READING PASSAGE -
※
The language brain matters more for programming than the math brain? (2020)
Study scope, metrics, and skepticism
- The underlying experiment was small (42 enrolled, 36 completed) and short (≈7.5 hours of Codecademy Python).
- “Math” in the paper was operationalized as numeracy (everyday arithmetic/probability), not higher math (algebra, discrete math, logic, etc.).
- Reported variance in learning outcomes: general fluid reasoning + working memory ≈34%, language aptitude ≈17%, EEG beta/gamma ≈10%, numeracy ≈2%.
- Raw correlations for numeracy vs language aptitude were actually similar; a stepwise regression then assigns almost all unique variance to language, which several commenters call statistically fragile / p-hacking.
- Tasks partly tested speed at progressing through English-language lessons, so better readers may simply finish more material, inflating “language” effects.
- Many argue the article’s headline (“language brain vs math brain”) overstates and misrepresents what the paper actually shows.
What counts as “math” and how it relates to programming
- Long argument over definitions:
- Some treat programming as a direct instance of mathematics (formal logic, functions, relations, set theory, lambda calculus, PL semantics).
- Others reserve “math” for explicit calculation and formal proof, and see most industrial coding as engineering plus communication with only light math.
- Several note that relational databases, SQL, graphs, state machines, types, etc. are explicitly mathematical whether or not programmers perceive them that way.
- A recurring complaint: schooling equates math with arithmetic, while real math is about abstraction, structure, and proof—much closer to good program design.
※
DATASET -

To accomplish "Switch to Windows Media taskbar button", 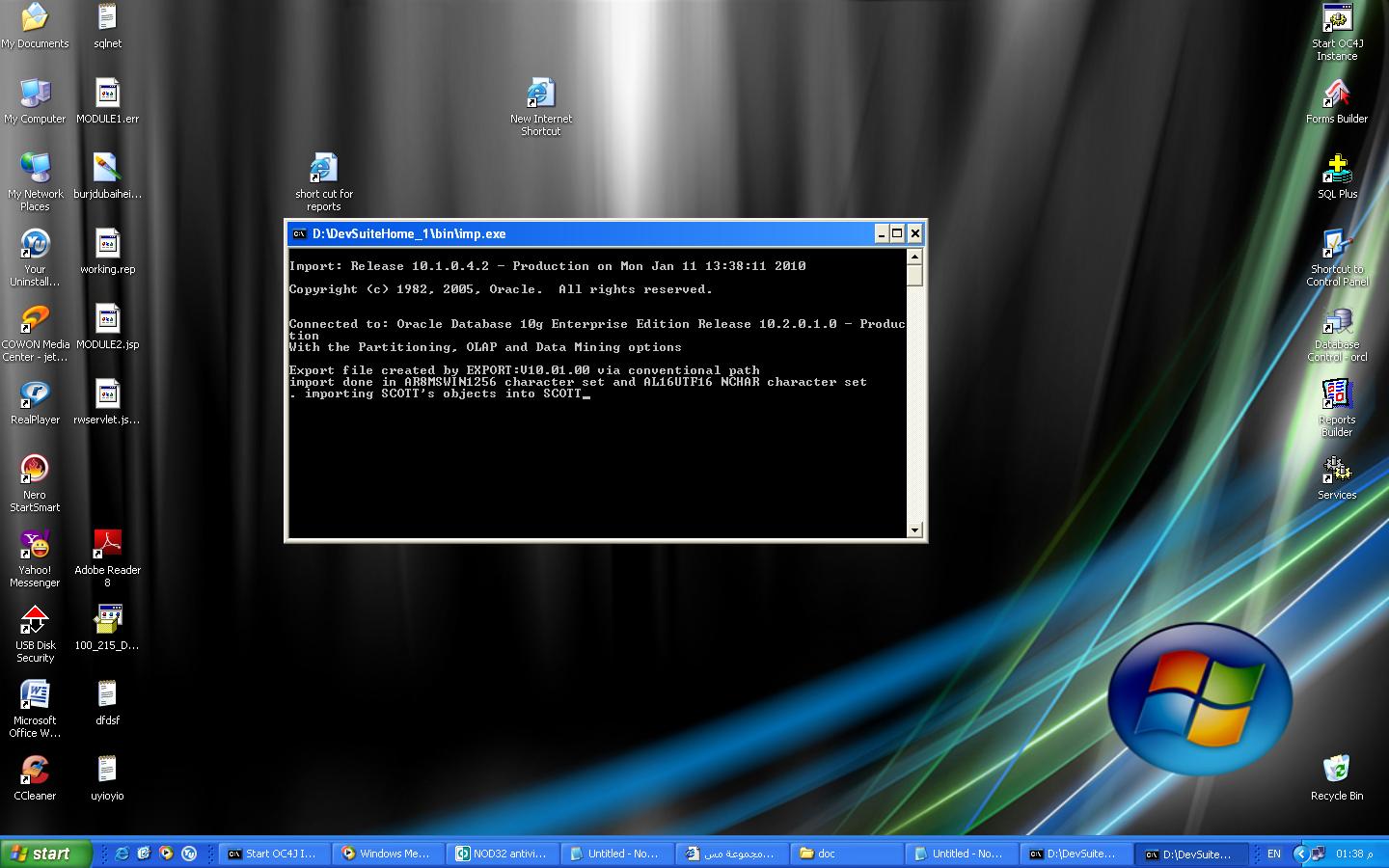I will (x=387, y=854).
※
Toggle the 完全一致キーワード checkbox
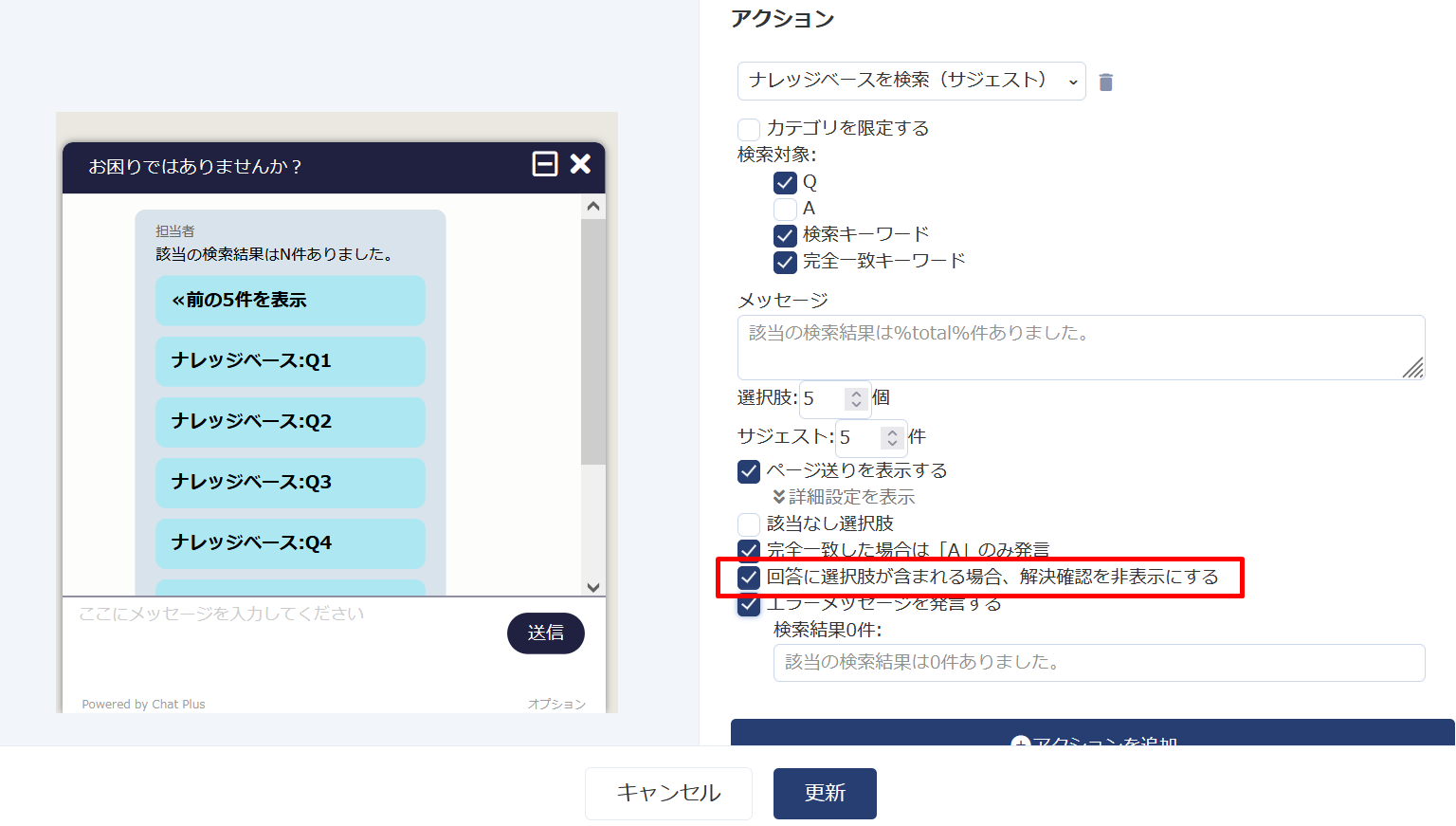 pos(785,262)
※
TASKS -
A - Answer these questions using the study summary:
(i) How many participants enrolled in the experiment, and how many completed it?
(ii) What share of the variance in learning outcomes was reported for numeracy?
(iii) For what do some people reserve the term "math"?
B - From the study summary, copy verbatim the stretch from "- Several note" through "them that way.".

TASK RESPONSES -
A -
(i) 42 enrolled, and 36 completed.
(ii) About 2%.
(iii) Explicit calculation and formal proof.

B -
- Several note that relational databases, SQL, graphs, state machines, types, etc. are explicitly mathematical whether or not programmers perceive them that way.